**Try it**:
Could you give the entries back exactly as they stand, minus any pictures?
- Opening Delimiter -
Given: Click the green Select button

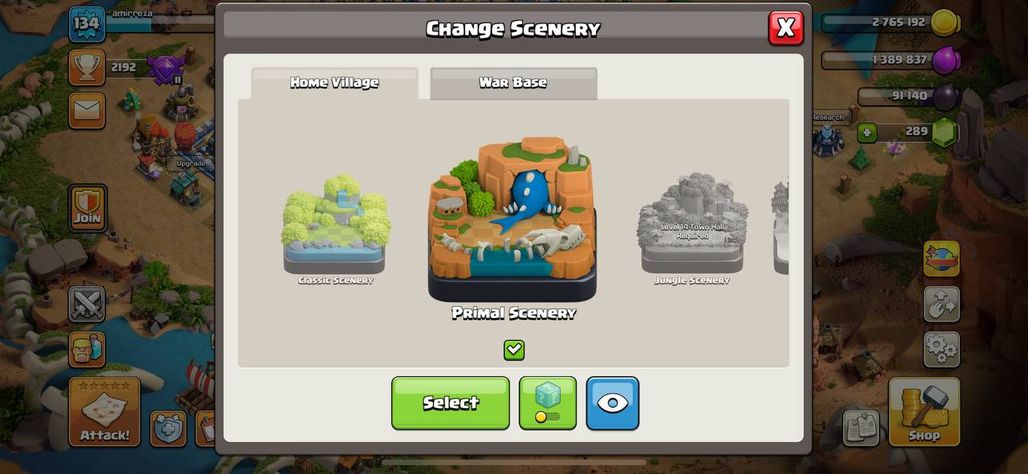Looking at the screenshot, I should click(x=450, y=403).
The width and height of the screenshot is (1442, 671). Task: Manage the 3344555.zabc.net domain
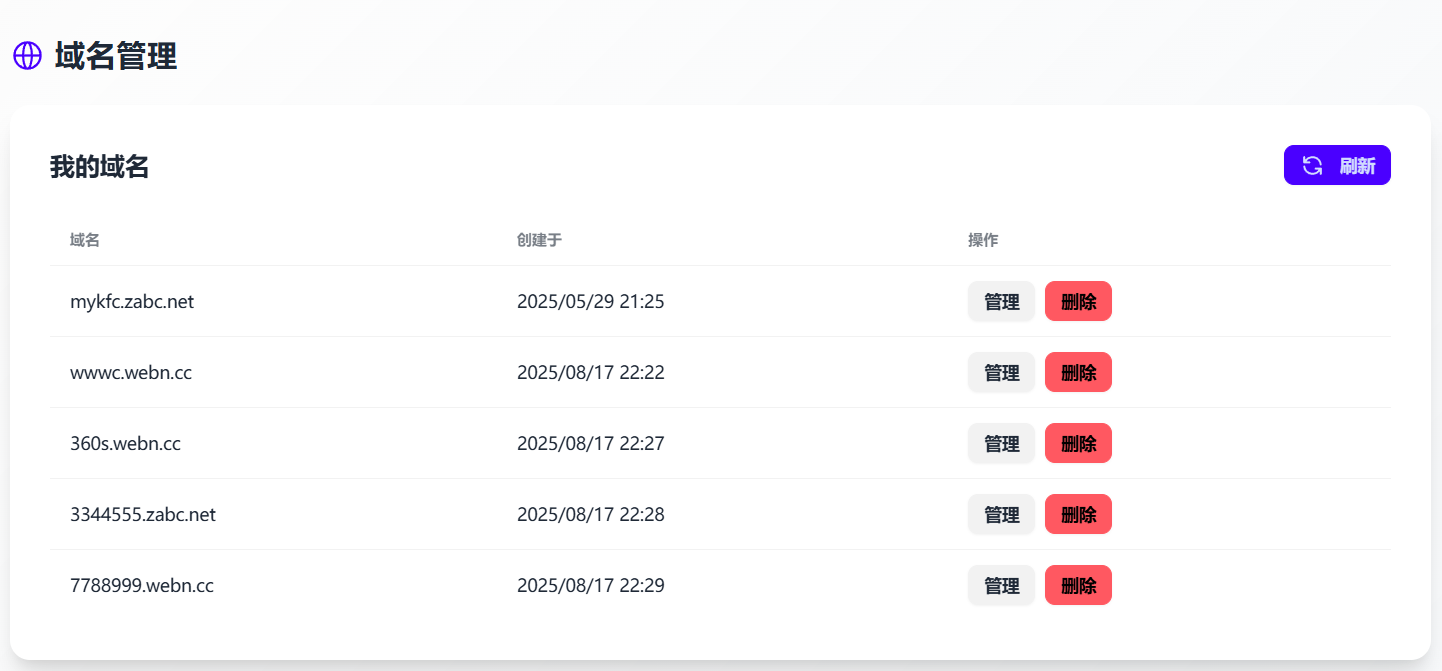pos(1001,515)
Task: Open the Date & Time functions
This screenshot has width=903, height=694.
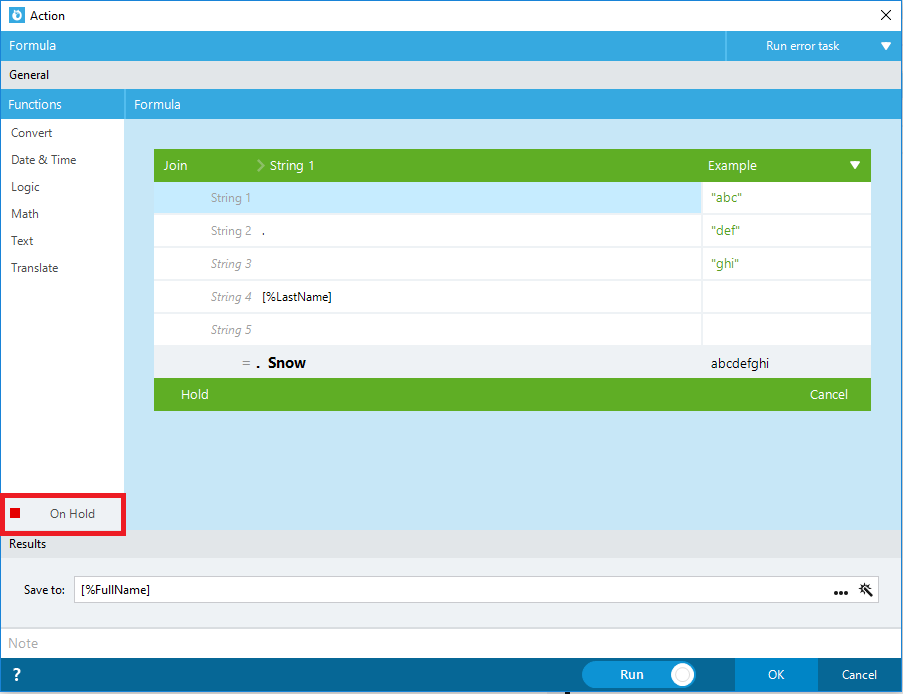Action: click(x=44, y=160)
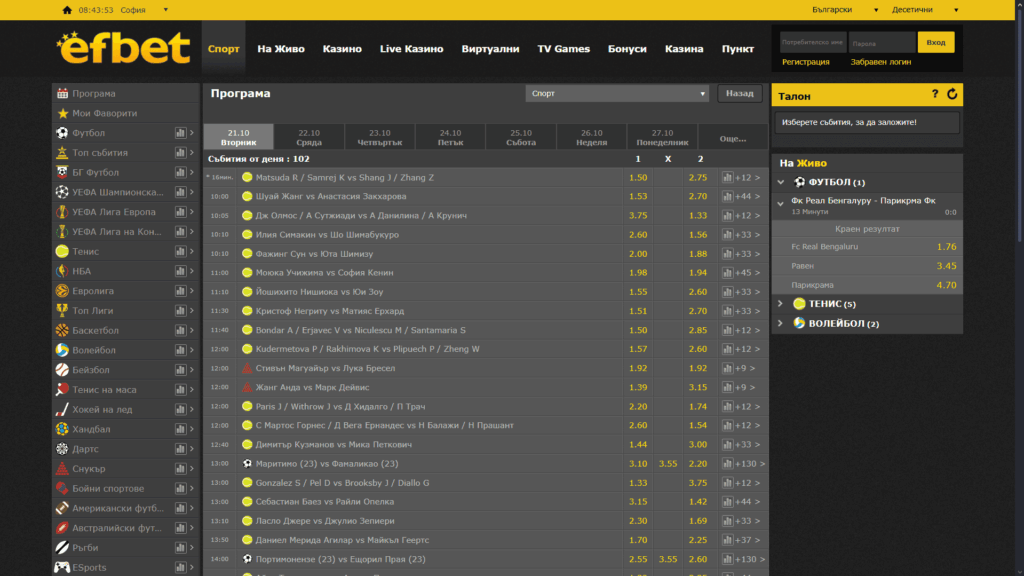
- Closing Delimiter -
**Task response**:
Given: Click the green Select button

Looking at the screenshot, I should click(x=450, y=403).
The width and height of the screenshot is (1442, 671). Task: Manage the 3344555.zabc.net domain
pos(1001,515)
Task: Open the Date & Time functions
This screenshot has width=903, height=694.
Action: click(x=44, y=160)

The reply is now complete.